Transcriptome and gut microbiota profiling analysis of ANIT-induced cholestasis and the effects of Da-Huang-Xiao-Shi decoction intervention

Cholestasis is characterized by bile acid (BA) circulation disorders, which is usually related to the damage of hepatocyte barrier function. Currently, patients with cholestasis face several obstacles in seeking diagnosis and therapy. Da-Huang-Xiao-Shi decoction (DHXSD) is an ancient classic formula that has been used clinically for cholestasis treatment. Nevertheless, the underlying biological activities and therapeutic mechanisms remain unclear. In this study, an alpha-naphthylisothiocyanate (ANIT)-induced cholestasis rat model was established to examine the anti-cholestatic effects of DHXSD using histopathological and molecular analyses. Transcriptomic analysis combined with 16S rRNA gene sequencing analysis was applied for to systematically the mechanism of action of DHXSD. Simultaneously, the effect of DHXSD on gut microbiota, short-chain fatty acids, and intestinal barrier function were evaluated based on the ANIT-induced cholestasis model in rats.

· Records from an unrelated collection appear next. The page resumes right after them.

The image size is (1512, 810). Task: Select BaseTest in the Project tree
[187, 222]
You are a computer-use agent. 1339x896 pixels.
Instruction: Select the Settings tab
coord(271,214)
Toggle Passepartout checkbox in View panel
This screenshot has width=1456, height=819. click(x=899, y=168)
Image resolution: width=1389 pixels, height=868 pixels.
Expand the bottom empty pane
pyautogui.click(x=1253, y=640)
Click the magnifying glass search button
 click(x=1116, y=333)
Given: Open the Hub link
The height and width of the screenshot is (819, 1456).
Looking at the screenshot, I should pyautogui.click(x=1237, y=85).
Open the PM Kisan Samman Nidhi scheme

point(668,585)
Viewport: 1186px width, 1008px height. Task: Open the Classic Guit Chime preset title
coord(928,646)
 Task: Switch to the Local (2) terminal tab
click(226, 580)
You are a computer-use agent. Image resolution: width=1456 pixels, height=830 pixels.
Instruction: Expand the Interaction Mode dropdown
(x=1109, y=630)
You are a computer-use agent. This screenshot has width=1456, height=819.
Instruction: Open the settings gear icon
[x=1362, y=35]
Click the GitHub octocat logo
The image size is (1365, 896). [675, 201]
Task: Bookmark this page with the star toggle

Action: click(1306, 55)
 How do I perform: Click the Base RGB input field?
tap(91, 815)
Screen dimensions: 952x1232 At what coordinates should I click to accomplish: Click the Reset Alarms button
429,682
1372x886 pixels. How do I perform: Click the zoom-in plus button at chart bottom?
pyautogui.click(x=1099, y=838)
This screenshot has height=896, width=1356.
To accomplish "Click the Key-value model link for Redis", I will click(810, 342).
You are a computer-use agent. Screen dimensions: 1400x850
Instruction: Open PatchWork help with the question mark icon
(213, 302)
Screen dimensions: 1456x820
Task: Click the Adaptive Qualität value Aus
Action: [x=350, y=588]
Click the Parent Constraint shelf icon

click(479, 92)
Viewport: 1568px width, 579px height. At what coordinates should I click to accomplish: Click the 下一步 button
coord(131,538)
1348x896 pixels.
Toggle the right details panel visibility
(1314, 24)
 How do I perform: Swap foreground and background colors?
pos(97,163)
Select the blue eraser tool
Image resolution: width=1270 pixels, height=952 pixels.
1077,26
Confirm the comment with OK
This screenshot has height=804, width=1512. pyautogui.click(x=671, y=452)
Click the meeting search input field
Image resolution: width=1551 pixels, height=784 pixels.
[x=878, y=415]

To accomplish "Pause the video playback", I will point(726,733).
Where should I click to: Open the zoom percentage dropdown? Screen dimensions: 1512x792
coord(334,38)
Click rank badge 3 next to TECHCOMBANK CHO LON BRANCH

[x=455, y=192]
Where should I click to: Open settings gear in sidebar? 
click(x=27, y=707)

The results showed that DHXSD effectively attenuated ANIT-induced cholestasis by reducing liver function indicators (alanine transaminase, alkaline phosphatase, total bile acid, gama-glutamyl transpeptidase and levels of hepatotoxicity-related enzymes, thus improving the recovery of histopathological injuries, and regulating levels of inflammatory cytokines. In addition, 16S rRNA gene sequencing analysis combined with intestinal barrier function analysis revealed that the DHXSD significantly ameliorated ANIT-induced gut microbiota dysbiosis. Significantly altered genes in the model and treatment groups were screened using transcriptomic analysis. Sixty-eight genes and four microbial genera were simultaneously altered with opposing trends in variation after ANIT and DHXSD treatments. We built a framework for predicting targets and host-microbe interaction mechanisms and identifying alternative treatment for cholestasis, which should be validated further for clinical application. In conclusion, DHXSD appears to be a promising agent for protection against liver injury.